Legal Business Blogs

Revolving doors: Linklaters makes bold US play as new year recruitment picks up

Defying its US strategy critics, Linklaters’ New York office began the week with the hire of a six-lawyer M&A team from Shearman & Sterling. Led by Legal 500 Hall of Famer for $1bn-plus M&A deals, George Casey, the team also includes partners Heiko Schiwek and Gregory Gewirtz.

Casey, who had been global managing partner at Shearman from 2018, joins Linklaters as its global co-chair of corporate. Key mandates for Casey include Celanese’s $11bn all-cash acquisition of most of DuPont’s mobility and materials business in 2022, and DuPont and Dow Chemical’s $130bn merger in 2015.

Schiwek will join as one of Linklaters global chemical sector leaders. He has experience advising on US domestic and cross-border M&A transactions, including public company acquisitions, carve-out sales, joint venture transactions, and strategic investments. Meanwhile, Gewirtz focuses on public and private M&A, including divestiture, minority investments, financial advisory assignments, carve-outs, and joint ventures.

Elsewhere, Norton Rose Fulbright has lost a further partner, with commercial litigator Radford Goodman leaving for Mishcon de Reya. Goodman’s practice focuses on contentious insolvency, banking and finance, civil fraud, enforcement of security, and international asset recovery. He has acted for the US trustee of Lehman Brothers on UK litigation concerning the ownership of securities and advised the provisional liquidators of Rafidain Bank.

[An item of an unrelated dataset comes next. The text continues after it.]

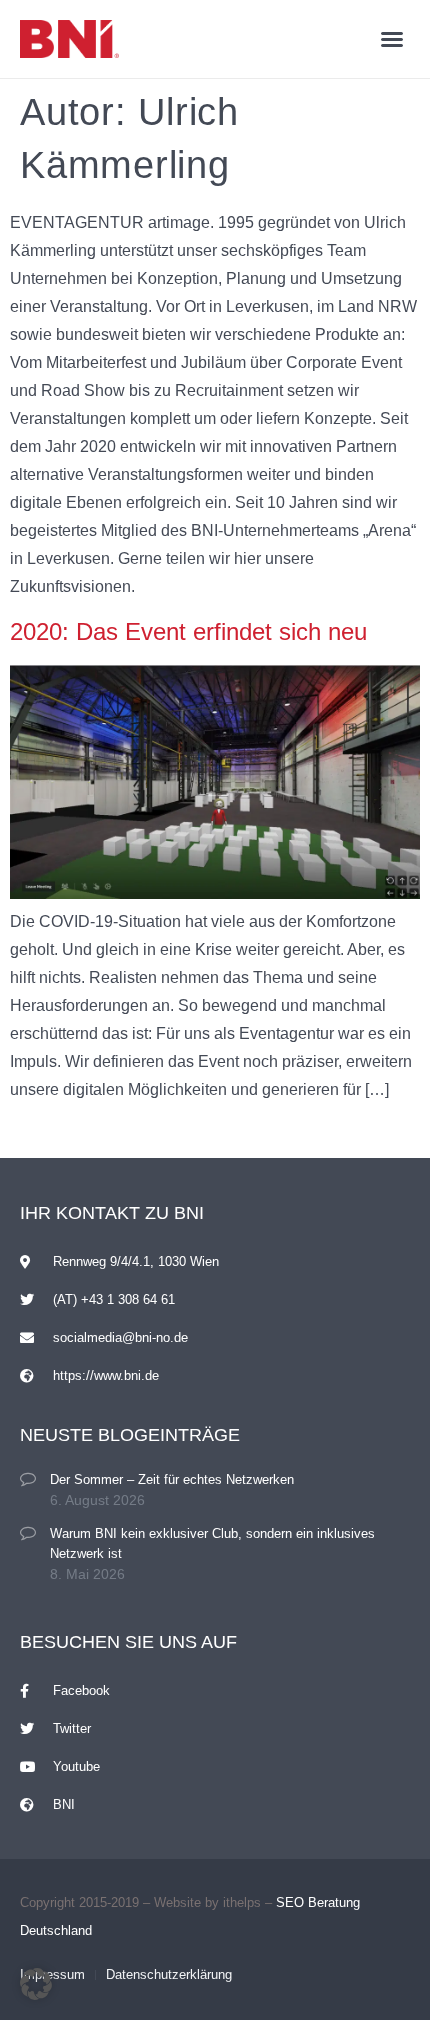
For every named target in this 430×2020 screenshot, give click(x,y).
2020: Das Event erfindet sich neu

Meanwhile, Akin has hired London financial restructuring partner Jacqueline Ingram. Ingram moves from Milbank, and was previously at Cadwalader. Her clients include distressed investors, corporates, CLOs, and credit committees. Ingram specialises in downside protection, developing structures focused on maximising recoveries and preserving value. She also has experience advising on special situations financings and direct lending.

Fieldfisher has hired a medical negligence team from Irwin Mitchell, including partners Ian Christian, Shivi Nathan, and senior associate Rachel Morgan. The team specialises in high-value birth injury, neonatal claims, and maternal death cases. Alongside this Christian runs a sports injury practice where he advises elite athletes on substandard medical treatment claims.

Speaking to Legal Business, Christian said: ‘We were attracted by the firm’s fantastic reputation and the growth in its PI department really stood out. It was hugely appealing to see a firm progressing in that direction. We feel we sit very well within the firm’s culture. From a client care perspective, Fieldfisher has a fantastic reputation in our sector.’

King & Spalding has bolstered its UK employment offering with the appointment of Tessa Cranfield to its global human capital and compliance practice. Cranfield moves from Seyfarth Shaw. She advises both public and private clients on the full life cycle of UK and international employment law issues and has a particular geographic focus on Europe, the Middle East and Asia.

Elsewhere, Eversheds Sutherland has appointed Claire Gregory as a partner in its environmental health and safety team. Gregory moves from Mills & Reeve, where she was formerly head of its environment practice. Covering both contentious and non-contentious issues she has experience advising on contaminated land and brownfield site development, climate change and sustainability, environmental permitting, waste regulation, producer responsibility, water pollution and statutory nuisance.

‘Eversheds is a huge global firm, and it gives me a global platform to grow the environmental practice. The client base is really impressive, and I’ve transitioned a few clients over as well. The ESG offering is already very well developed and I’m looking to be part of the “E” side of things. One of my key aims is to build a bespoke environmental litigation practice as well as building on the advisory practice,’ Gregory explained.

HFW has recruited partner David Savage to its sanctions and regulatory investigations practice. Savage was previously head of financial crime at Stewarts. He specialises in international sanctions, internal and regulatory investigations into corporate and individual criminal and regulatory wrongdoing and general financial crime.

‘The sanctions landscape is getting increasingly convoluted, so I wanted to move to a platform where my sanctions expertise could be properly utilised to help clients both domestically and internationally. Ten years ago, sanctions was seen as a niche area of law and now anyone with an international footprint has an eye on the sanctions ball,’ Savage said.

Discussing his ambitions for the practice Daniel Martin, lead sanctions partner at HFW said: ‘The team has been incredibly busy over the last five months, there isn’t really a client in our little black book that isn’t impacted by sanctions at the moment. We are increasingly seeing regulators with a real appetite to enforce, and clients need that prompt strategic advice that people like us are well equipped to deliver.’

Finally, Kingsley Napley has bolstered its public law offering with the addition of two senior government lawyers. Natalie Cohen moves from the Government Legal Department, where she oversaw litigation in departments including the Treasury, the Ministry of Justice, the Department for Education, and the Department for Culture, Media and Sport. She is joined by Harry Carter, Lord Carter of Haslemere CB, who was general counsel at 10 Downing Street from 2016 to 2023. He has held senior roles at the Home Office and at the Foreign, Commonwealth and Development Office.